>> BEGIN Input data
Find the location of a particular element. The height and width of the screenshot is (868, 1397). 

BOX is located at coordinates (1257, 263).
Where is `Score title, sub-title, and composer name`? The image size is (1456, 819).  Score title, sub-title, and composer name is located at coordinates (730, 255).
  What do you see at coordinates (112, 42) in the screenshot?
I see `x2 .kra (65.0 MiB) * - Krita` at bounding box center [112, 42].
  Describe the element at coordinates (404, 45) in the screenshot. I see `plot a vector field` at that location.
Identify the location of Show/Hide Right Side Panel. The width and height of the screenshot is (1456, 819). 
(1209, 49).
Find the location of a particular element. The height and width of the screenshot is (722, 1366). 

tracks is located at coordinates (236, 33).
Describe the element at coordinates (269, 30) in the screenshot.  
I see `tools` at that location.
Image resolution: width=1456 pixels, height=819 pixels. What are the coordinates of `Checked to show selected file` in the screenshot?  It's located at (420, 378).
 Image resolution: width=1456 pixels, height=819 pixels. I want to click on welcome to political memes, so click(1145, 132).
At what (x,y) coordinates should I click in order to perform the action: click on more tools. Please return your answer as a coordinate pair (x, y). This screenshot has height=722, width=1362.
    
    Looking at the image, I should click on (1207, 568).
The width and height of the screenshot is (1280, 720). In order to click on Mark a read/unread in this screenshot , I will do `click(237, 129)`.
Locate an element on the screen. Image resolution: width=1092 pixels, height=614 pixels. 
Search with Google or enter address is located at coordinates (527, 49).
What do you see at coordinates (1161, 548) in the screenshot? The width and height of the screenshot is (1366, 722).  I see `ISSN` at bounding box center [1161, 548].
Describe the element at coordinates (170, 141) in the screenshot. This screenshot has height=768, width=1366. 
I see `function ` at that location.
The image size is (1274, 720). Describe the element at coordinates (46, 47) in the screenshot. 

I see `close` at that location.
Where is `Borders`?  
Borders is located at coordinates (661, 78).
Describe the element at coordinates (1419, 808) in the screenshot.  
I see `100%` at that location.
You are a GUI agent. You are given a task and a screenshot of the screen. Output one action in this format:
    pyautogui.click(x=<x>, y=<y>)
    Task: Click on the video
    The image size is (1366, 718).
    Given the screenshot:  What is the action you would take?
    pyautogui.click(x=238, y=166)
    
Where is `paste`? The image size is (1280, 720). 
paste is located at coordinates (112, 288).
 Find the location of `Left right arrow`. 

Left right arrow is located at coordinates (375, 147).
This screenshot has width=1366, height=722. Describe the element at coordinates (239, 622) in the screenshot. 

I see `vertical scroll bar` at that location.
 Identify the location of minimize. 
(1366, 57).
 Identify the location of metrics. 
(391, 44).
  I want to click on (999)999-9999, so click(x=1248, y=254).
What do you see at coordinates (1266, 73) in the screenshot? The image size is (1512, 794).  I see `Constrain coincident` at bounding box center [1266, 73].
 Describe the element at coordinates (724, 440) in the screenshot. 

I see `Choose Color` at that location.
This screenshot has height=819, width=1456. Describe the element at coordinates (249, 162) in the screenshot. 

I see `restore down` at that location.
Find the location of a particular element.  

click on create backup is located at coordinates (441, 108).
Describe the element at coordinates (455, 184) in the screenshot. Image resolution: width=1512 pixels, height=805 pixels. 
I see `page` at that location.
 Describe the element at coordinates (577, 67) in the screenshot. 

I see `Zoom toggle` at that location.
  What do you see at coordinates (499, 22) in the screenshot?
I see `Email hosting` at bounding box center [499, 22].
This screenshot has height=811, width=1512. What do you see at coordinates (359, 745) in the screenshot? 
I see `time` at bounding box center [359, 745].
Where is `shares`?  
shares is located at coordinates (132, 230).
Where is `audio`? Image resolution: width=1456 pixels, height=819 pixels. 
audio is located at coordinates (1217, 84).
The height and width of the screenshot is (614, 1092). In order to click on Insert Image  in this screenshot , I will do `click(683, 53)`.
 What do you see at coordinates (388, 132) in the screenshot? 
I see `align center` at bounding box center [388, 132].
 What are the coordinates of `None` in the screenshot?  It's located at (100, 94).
>> END Input data
Update the rows above by replacing every occurrence of "The width and height of the screenshot is" with "The screenshot's width and height are". Leave all other text unchanged.

-- Solution for this task --
Find the location of a particular element. The height and width of the screenshot is (868, 1397). 

BOX is located at coordinates (1257, 263).
Where is `Score title, sub-title, and composer name`? The image size is (1456, 819).  Score title, sub-title, and composer name is located at coordinates (730, 255).
  What do you see at coordinates (112, 42) in the screenshot?
I see `x2 .kra (65.0 MiB) * - Krita` at bounding box center [112, 42].
  Describe the element at coordinates (404, 45) in the screenshot. I see `plot a vector field` at that location.
Identify the location of Show/Hide Right Side Panel. The screenshot's width and height are (1456, 819). 
(1209, 49).
Find the location of a particular element. The height and width of the screenshot is (722, 1366). 

tracks is located at coordinates (236, 33).
Describe the element at coordinates (269, 30) in the screenshot.  
I see `tools` at that location.
Image resolution: width=1456 pixels, height=819 pixels. What are the coordinates of `Checked to show selected file` in the screenshot?  It's located at (420, 378).
 Image resolution: width=1456 pixels, height=819 pixels. I want to click on welcome to political memes, so click(1145, 132).
At what (x,y) coordinates should I click in order to perform the action: click on more tools. Please return your answer as a coordinate pair (x, y). This screenshot has height=722, width=1362.
    
    Looking at the image, I should click on (1207, 568).
The screenshot's width and height are (1280, 720). In order to click on Mark a read/unread in this screenshot , I will do `click(237, 129)`.
Locate an element on the screen. Image resolution: width=1092 pixels, height=614 pixels. 
Search with Google or enter address is located at coordinates (527, 49).
What do you see at coordinates (1161, 548) in the screenshot? The screenshot's width and height are (1366, 722).  I see `ISSN` at bounding box center [1161, 548].
Describe the element at coordinates (170, 141) in the screenshot. This screenshot has height=768, width=1366. 
I see `function ` at that location.
The image size is (1274, 720). Describe the element at coordinates (46, 47) in the screenshot. 

I see `close` at that location.
Where is `Borders`?  
Borders is located at coordinates (661, 78).
Describe the element at coordinates (1419, 808) in the screenshot.  
I see `100%` at that location.
You are a GUI agent. You are given a task and a screenshot of the screen. Output one action in this format:
    pyautogui.click(x=<x>, y=<y>)
    Task: Click on the video
    The image size is (1366, 718).
    Given the screenshot:  What is the action you would take?
    pyautogui.click(x=238, y=166)
    
Where is `paste`? The image size is (1280, 720). 
paste is located at coordinates (112, 288).
 Find the location of `Left right arrow`. 

Left right arrow is located at coordinates (375, 147).
This screenshot has width=1366, height=722. Describe the element at coordinates (239, 622) in the screenshot. 

I see `vertical scroll bar` at that location.
 Identify the location of minimize. 
(1366, 57).
 Identify the location of metrics. 
(391, 44).
  I want to click on (999)999-9999, so click(x=1248, y=254).
What do you see at coordinates (1266, 73) in the screenshot? The image size is (1512, 794).  I see `Constrain coincident` at bounding box center [1266, 73].
 Describe the element at coordinates (724, 440) in the screenshot. 

I see `Choose Color` at that location.
This screenshot has height=819, width=1456. Describe the element at coordinates (249, 162) in the screenshot. 

I see `restore down` at that location.
Find the location of a particular element.  

click on create backup is located at coordinates (441, 108).
Describe the element at coordinates (455, 184) in the screenshot. Image resolution: width=1512 pixels, height=805 pixels. 
I see `page` at that location.
 Describe the element at coordinates (577, 67) in the screenshot. 

I see `Zoom toggle` at that location.
  What do you see at coordinates (499, 22) in the screenshot?
I see `Email hosting` at bounding box center [499, 22].
This screenshot has height=811, width=1512. What do you see at coordinates (359, 745) in the screenshot? 
I see `time` at bounding box center [359, 745].
Where is `shares`?  
shares is located at coordinates (132, 230).
Where is `audio`? Image resolution: width=1456 pixels, height=819 pixels. 
audio is located at coordinates (1217, 84).
The height and width of the screenshot is (614, 1092). In order to click on Insert Image  in this screenshot , I will do `click(683, 53)`.
 What do you see at coordinates (388, 132) in the screenshot? 
I see `align center` at bounding box center [388, 132].
 What are the coordinates of `None` in the screenshot?  It's located at (100, 94).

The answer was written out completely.